Tunnel vision and dark glasses

It is the case, however, that we, young or old, are often not in a situation as the people affected to make use of our abilities to resolve conflicts. If I have been really affected by a conflict – if I have read a comment on my photo on Facebook for example which has hurt me – then I am not always in a position to approach the writer in a friendly manner and ask him what precisely he meant and whether we cannot resolve this calmly. I might only be able to see the other as the incarnation of evil, activate my archaic emergency response and in no time the conflict has escalated to another level. And very quickly others become involved, take one side or the other, form groups which no longer talk with one another but only about one another, and the dynamic of the conflict runs its course.
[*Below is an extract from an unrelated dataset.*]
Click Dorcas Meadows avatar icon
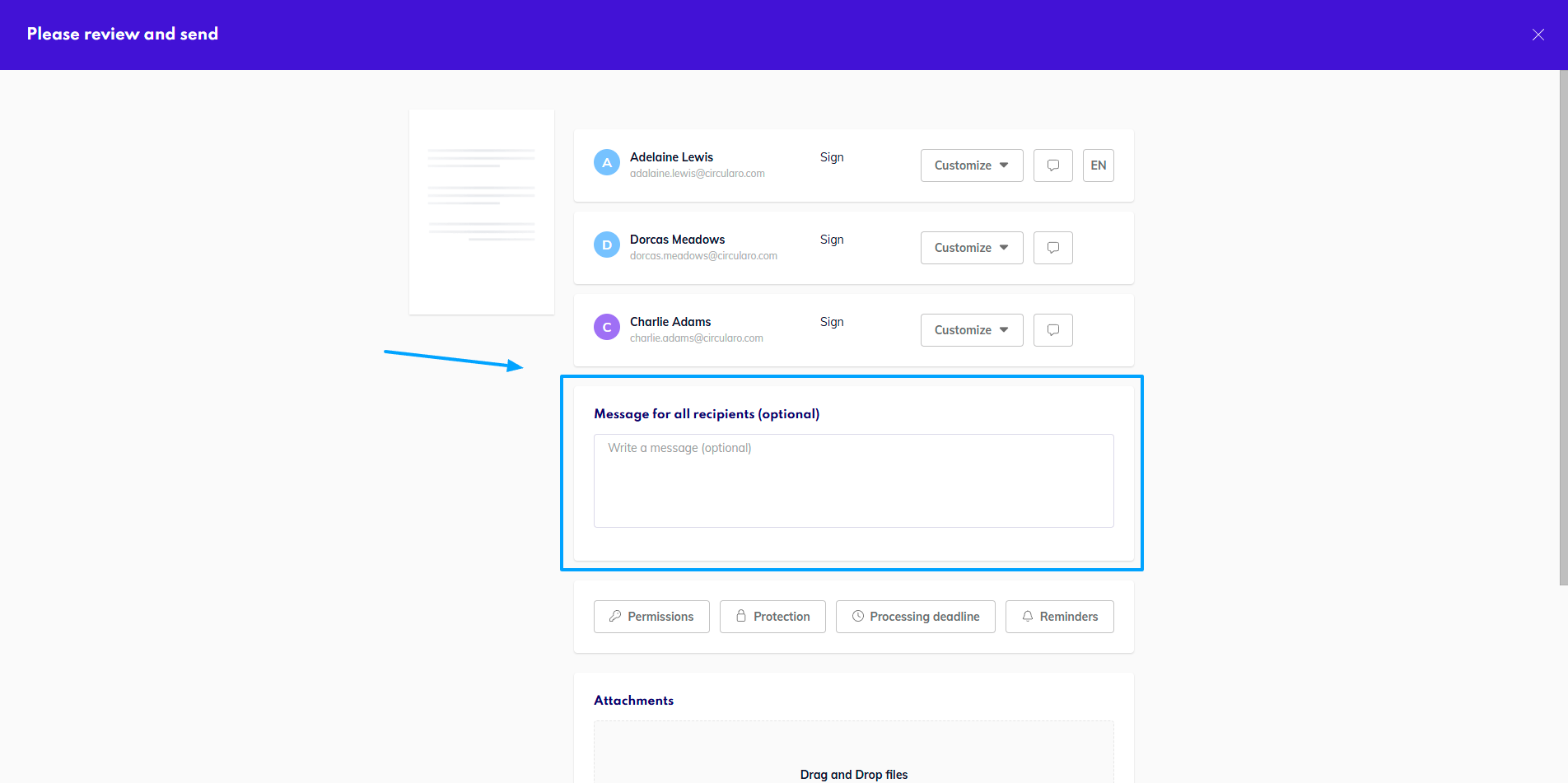tap(607, 245)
Interest instead of accusations

At such moments we can be happy about pupils who know that behind every – also hurtful – word something important, maybe even a need, is concealed and that there are possibilities of looking at that. Not, of course, by posting on Facebook: “Man, what is the matter with you?” But perhaps rather by working with the idea that every off comment conceals something which the person making the comment did not articulate. A remark by Rudolf Steiner about overcoming preconceptions can be helpful here: “I am born as a person with preconceptions and first have to acquire a lack of preconceptions in life. And how can I do that?
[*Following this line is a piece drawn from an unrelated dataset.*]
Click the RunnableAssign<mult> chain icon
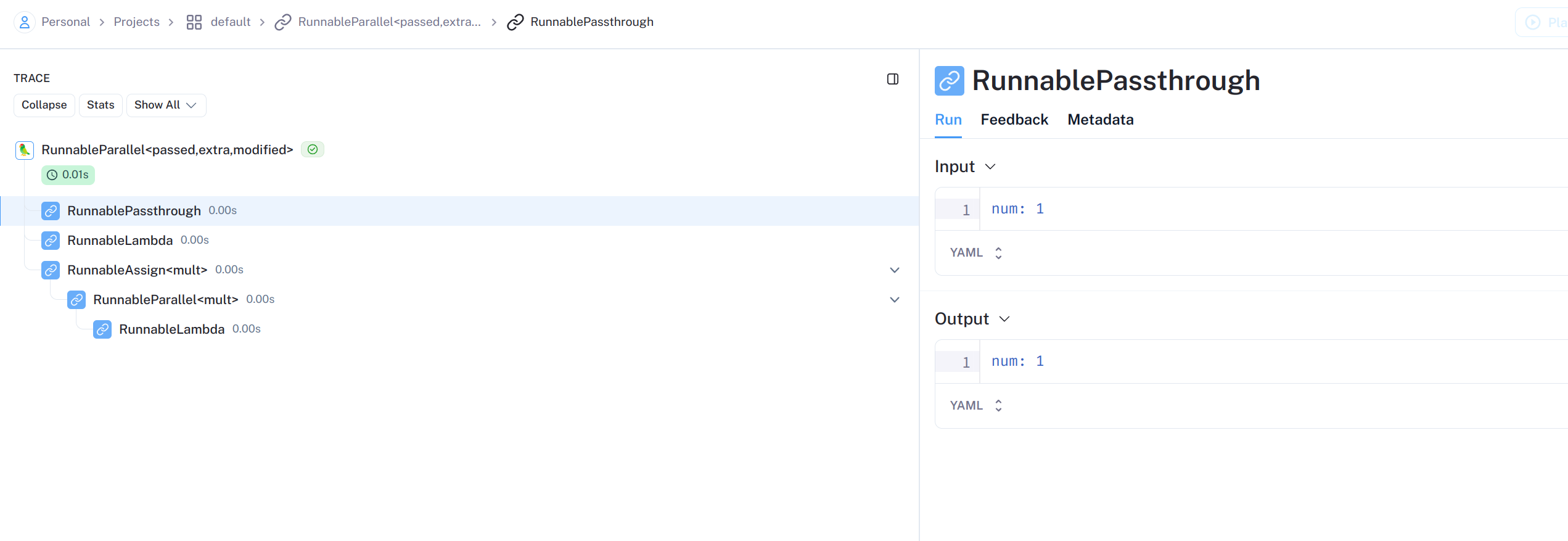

Only by developing an interest not only in what I think myself, what I myself consider to be correct, but in that I develop a selfless interest for everything that people mean and which approaches me, however much I may consider it to be erroneous …” (GA  193)

So far so good. But how do we learn this special social interest which is an indispensable prerequisite for pupil mediators? I keep noticing that it is not that easy to describe it. Really we just have to start and to practice: only observing things without judging them is the first step. Asking questions and active listening could be the second one. Then looking at the whole thing from an unexpected side, that is, assuming a different perspective. And then perhaps asking the question: for what end could what is just happening here be important for someone? And are there not other ways of fulfilling the concern that underlies it?

The attitude is the key

Such a path leads not just to a new way of looking at things but also to a different attitude: we liberate ourselves from preconceptions, start to ask questions, develop an interest … and stand prepared looking for solutions with imagination. This readiness is developed by young people who work as mediators: to recognise, accompany and support the current need or concern of others in a non-judgemental way, look for new paths together as to how a crisis can be changed, a conflict resolved or a difficult situation cleared up responsibly and in a good way for all those involved. Pupil mediators do not arbitrate in a dispute – hence the term is not actually accurate.

Arbitration would mean that they put themselves above a situation, judge it and then on the basis of some kind of appointment or mandate make a judgement. But that is not what is meant. Pupil mediators begin by undertaking a huge amount of work to work on their own judgement, mostly preconception. That means developing attentiveness and the willingness also to be interested in what we consider to the wrong or bad in the other. That essentially is the content of a good training for pupil mediators.

This is not primarily about the perfect methods or mastery of the various phases of a clarifying meeting, but a mediating attitude: an attitude without preconceptions and with an empathetic understanding which makes it possible to find new paths together. That can lead to an experience: “Perhaps it was not that bad that we had our clash because now we can at last clarify what had to be clarified.”! Or the experience: “We have learnt to know and understand one another in a new way.” Sometimes it is already sufficient for a fellow pupil if someone else has listened to them so that afterwards they have the strength to utilise their own resources.

A clear attitude resonates. That can be felt when there are active pupil mediators who are given space to do their work. Because it has actually been there all along, this attitude: children and young people have the great advantage that they have not yet been tied into specific patterns of conflict resolution through their everyday and routine lives, as has happened to adults. That can be clearly sensed in every mediation process: it is a relief for everyone when in a conflict it is not a matter of finding the person “at fault” but of understanding each other’s concerns. That can open eyes, ears and hearts and trigger incredible creativity.

How often have I and the young people wished that politicians would treat each other on the basis of such an attitude. That will probably remain a dream unless pupils are comprehensively allowed to make the experience that conflicts do not exist to be stoked and escalated but that they arise so that they can give rise to new experiences.

But certain prerequisites need to be created. One thing is the interest in one another and the readiness to listen and deal with one another. Another is that we should approach conflicts with seriousness and respect because we never know why they arise (or are sent) and what we can learn from them. But if we approach them attentively we can begin to have an idea that they do not occur for nothing.